When I argue with reality, I lose...(always.)

 

How do I know I'm arguing with reality? First I notice the feeling; if it's negative, like fear, anger, sorrow, etc. then I ask myself what am I thinking? Actually thoughts create the emotion, but the feeling is like an alarm clock that yells, “Wake up!” The thoughts that argue with reality are the “shoulds and shouldn'ts” like “He should___. She shouldn't___. They should___. I shouldn't.” See statement 3 on the worksheet. When I believe these thoughts, I cause my own unhappiness, and I may need to do a worksheet to get free from that.

 

I am reminded that “Is is, and all the rest is story.” There is one universal law—the law of cause and effect. If you believe in reincarnation, then you understand that karma is that same law at play in human lives. Rather than arguing with reality, and judging ourselves and others, we can balance our karma with forgiveness and love. Then, with a clear mind, we do what is ours to do to contribute toward a more just and peaceful world.

 

As Edgar Cayce in trance often counseled, “Do what your hands find to do today.”

This is a lot like the previous lesson (below.) I was so attached to the belief that I needed love and approval from someone else, it took me 3 years in a relationship with a guy who regularly found fault with me, to finish The Work that set me free.

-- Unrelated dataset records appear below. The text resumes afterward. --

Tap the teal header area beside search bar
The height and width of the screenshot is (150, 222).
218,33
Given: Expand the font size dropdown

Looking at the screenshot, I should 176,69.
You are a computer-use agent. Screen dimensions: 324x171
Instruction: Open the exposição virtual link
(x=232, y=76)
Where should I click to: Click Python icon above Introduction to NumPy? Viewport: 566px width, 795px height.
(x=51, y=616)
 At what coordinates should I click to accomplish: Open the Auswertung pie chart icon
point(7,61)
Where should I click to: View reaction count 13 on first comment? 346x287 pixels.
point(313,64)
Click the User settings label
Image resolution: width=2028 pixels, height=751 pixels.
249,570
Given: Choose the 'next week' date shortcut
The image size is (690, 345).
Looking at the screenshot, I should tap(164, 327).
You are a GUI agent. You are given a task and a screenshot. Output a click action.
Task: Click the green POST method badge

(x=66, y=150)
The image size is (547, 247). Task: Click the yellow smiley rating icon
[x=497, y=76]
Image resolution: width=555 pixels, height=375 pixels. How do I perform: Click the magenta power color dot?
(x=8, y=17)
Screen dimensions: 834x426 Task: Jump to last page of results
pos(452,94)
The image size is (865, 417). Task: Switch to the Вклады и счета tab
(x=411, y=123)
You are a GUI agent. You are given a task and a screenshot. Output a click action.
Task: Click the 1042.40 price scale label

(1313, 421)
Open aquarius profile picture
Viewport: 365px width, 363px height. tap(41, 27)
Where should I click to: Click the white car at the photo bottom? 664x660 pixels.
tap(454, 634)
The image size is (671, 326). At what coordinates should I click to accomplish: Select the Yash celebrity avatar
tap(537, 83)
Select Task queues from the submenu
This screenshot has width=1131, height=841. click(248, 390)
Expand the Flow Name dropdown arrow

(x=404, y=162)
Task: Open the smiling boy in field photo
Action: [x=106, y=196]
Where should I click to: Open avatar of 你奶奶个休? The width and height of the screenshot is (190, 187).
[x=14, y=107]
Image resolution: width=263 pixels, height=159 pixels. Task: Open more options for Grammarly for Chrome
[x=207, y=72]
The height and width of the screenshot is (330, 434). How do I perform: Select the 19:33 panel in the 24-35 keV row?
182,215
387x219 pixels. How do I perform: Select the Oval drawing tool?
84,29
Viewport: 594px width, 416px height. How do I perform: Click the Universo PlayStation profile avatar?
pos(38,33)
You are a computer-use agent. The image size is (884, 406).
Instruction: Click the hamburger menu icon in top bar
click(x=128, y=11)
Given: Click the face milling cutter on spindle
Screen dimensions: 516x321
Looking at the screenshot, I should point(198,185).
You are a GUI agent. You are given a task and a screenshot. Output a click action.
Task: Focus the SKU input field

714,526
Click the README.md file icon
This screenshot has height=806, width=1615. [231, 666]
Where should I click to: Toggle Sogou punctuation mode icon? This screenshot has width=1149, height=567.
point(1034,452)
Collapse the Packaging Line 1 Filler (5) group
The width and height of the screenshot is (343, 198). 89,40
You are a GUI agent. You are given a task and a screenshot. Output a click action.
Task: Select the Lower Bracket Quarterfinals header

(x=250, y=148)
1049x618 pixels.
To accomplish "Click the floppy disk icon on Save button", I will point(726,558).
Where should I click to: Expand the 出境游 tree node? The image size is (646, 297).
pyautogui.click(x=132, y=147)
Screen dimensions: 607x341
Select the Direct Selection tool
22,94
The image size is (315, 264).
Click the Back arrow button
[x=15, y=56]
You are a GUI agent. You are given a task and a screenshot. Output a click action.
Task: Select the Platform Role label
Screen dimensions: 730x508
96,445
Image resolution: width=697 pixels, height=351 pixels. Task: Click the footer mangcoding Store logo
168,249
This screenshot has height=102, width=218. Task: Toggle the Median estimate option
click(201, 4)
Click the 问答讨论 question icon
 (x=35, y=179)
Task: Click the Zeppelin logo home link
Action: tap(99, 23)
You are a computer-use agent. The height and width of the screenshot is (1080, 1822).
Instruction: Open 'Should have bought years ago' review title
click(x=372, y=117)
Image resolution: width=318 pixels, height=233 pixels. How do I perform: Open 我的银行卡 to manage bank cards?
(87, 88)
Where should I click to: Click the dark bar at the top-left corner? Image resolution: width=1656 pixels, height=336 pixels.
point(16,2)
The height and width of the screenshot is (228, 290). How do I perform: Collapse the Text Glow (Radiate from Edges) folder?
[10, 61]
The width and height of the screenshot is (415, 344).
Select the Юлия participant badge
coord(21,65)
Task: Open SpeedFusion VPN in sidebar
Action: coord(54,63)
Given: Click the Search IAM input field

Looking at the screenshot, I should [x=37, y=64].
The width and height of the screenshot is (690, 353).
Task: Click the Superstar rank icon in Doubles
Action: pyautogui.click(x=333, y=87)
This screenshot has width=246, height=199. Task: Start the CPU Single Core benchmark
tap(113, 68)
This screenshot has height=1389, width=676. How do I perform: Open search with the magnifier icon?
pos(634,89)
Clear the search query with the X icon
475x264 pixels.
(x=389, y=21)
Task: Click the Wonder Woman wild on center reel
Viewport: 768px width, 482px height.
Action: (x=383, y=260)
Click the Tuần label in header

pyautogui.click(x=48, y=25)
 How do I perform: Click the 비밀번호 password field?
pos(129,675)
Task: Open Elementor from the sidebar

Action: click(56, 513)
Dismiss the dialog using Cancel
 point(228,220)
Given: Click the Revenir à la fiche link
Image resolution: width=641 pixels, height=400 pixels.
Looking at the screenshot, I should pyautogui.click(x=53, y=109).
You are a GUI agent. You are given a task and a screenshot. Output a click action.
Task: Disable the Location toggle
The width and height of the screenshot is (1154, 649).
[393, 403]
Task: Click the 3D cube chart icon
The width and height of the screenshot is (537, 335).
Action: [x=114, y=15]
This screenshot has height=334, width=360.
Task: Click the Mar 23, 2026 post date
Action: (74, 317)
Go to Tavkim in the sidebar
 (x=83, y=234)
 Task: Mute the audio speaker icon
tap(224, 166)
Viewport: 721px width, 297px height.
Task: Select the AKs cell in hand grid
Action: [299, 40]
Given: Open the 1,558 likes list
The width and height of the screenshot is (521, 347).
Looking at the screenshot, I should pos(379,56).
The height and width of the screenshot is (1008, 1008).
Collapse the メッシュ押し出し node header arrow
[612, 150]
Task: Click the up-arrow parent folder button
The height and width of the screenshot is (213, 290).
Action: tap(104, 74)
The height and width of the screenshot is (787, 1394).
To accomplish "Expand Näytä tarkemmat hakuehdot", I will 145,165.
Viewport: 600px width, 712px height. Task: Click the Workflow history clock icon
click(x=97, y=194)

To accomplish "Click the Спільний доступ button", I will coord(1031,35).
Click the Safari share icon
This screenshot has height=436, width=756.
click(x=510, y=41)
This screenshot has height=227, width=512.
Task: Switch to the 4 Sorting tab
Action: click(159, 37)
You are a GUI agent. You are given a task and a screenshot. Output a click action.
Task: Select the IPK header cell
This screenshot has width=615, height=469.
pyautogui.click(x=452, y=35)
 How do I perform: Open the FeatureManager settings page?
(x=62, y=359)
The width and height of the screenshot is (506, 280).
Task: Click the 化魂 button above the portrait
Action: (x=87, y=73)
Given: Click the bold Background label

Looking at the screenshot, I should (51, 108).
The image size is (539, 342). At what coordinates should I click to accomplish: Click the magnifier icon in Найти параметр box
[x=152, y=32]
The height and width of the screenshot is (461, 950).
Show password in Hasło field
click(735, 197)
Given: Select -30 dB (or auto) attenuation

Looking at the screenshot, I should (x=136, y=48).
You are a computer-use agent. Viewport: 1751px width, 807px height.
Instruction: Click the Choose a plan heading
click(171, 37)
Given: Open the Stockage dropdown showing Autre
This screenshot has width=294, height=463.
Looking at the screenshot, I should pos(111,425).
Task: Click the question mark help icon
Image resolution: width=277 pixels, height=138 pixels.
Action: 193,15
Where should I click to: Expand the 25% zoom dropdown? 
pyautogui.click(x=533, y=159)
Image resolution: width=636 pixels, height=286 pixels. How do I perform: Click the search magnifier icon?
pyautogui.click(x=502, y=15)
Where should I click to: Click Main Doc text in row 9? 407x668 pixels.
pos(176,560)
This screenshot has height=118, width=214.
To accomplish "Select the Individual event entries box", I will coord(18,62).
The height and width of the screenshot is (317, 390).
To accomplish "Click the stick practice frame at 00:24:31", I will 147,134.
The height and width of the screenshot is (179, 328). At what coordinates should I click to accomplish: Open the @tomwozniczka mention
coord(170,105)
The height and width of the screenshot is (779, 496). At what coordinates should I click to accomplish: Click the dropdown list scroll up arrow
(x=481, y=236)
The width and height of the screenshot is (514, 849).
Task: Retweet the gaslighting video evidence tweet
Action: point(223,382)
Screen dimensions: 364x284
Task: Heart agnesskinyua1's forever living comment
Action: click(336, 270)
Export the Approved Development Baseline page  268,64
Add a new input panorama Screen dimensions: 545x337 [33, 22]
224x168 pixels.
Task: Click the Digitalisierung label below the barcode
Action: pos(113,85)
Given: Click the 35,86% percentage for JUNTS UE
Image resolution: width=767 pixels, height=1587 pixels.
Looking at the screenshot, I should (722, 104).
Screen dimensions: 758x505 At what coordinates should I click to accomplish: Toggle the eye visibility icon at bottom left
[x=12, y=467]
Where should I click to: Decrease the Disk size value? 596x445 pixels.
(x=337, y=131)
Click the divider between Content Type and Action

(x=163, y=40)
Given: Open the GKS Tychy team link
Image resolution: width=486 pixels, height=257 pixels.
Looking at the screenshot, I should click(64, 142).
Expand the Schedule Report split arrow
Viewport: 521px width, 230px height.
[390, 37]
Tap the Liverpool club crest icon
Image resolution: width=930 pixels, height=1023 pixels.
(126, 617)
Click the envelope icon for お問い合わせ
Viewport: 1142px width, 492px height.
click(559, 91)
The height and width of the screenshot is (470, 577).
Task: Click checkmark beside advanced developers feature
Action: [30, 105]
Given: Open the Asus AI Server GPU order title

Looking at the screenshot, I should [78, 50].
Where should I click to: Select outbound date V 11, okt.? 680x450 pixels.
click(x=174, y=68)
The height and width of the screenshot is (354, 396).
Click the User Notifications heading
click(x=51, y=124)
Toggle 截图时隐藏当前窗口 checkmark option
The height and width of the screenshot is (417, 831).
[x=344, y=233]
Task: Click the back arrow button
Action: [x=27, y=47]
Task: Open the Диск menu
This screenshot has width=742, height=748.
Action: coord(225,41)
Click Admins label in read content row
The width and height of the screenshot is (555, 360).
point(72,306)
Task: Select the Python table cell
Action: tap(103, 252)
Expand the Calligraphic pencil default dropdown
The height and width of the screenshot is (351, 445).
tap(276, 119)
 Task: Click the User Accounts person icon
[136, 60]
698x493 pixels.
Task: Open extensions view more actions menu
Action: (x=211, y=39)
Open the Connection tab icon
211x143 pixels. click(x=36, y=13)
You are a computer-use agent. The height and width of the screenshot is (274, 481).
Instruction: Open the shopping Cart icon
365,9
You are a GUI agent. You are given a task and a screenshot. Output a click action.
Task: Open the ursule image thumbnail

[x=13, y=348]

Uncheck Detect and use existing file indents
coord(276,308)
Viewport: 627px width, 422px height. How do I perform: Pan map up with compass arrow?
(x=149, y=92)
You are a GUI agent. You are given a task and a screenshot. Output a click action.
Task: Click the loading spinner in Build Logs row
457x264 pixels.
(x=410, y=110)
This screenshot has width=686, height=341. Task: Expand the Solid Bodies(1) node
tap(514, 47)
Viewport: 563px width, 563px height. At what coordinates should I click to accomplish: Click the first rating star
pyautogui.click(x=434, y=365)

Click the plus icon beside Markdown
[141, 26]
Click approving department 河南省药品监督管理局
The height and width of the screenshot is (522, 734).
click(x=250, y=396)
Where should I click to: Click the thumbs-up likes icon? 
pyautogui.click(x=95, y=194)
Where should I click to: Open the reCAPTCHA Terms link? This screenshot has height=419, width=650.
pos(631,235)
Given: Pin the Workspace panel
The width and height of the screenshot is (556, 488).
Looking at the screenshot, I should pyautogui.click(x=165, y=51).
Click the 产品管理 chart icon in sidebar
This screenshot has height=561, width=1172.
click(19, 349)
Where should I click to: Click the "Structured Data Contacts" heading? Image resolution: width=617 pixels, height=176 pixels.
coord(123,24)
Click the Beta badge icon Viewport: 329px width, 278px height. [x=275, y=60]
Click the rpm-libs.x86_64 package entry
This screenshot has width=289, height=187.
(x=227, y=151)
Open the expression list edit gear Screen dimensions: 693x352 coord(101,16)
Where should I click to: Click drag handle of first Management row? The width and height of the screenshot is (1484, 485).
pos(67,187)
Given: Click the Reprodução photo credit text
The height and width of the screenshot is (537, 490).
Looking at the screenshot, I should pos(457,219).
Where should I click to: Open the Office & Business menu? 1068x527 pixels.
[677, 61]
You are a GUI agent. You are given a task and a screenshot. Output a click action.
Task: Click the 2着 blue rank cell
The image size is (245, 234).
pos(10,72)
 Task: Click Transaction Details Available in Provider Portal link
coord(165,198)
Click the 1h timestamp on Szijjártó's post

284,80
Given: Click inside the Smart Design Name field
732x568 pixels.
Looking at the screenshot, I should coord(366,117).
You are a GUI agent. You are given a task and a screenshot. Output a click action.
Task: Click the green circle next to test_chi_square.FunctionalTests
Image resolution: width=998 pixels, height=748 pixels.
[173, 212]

When I was critisized I cried, and then I did a worksheet. Each time I felt freer, and more aware of the low self-esteem I had lived with most of my life. I grew to love myself, to accept and approve of myself.  That guy was there to teach me by pushing my buttons, which sent me into self-inquiry.  I left him finally, with love in my heart.

 

ps: It wasn't long before I found myself with someone who never faults me, and we've lived together in harmony for 8 years so far. Smile.

I did a lot of worksheets before this lesson really sank in. It took a huge weight off my shoulders and allowed me to be more authentic in all my relationships. What you think of me is your business. What I think of you is my business. What I think of myself is my business. Also, there are 3 kinds of business: mine, yours, and God's. I try to stay in mine.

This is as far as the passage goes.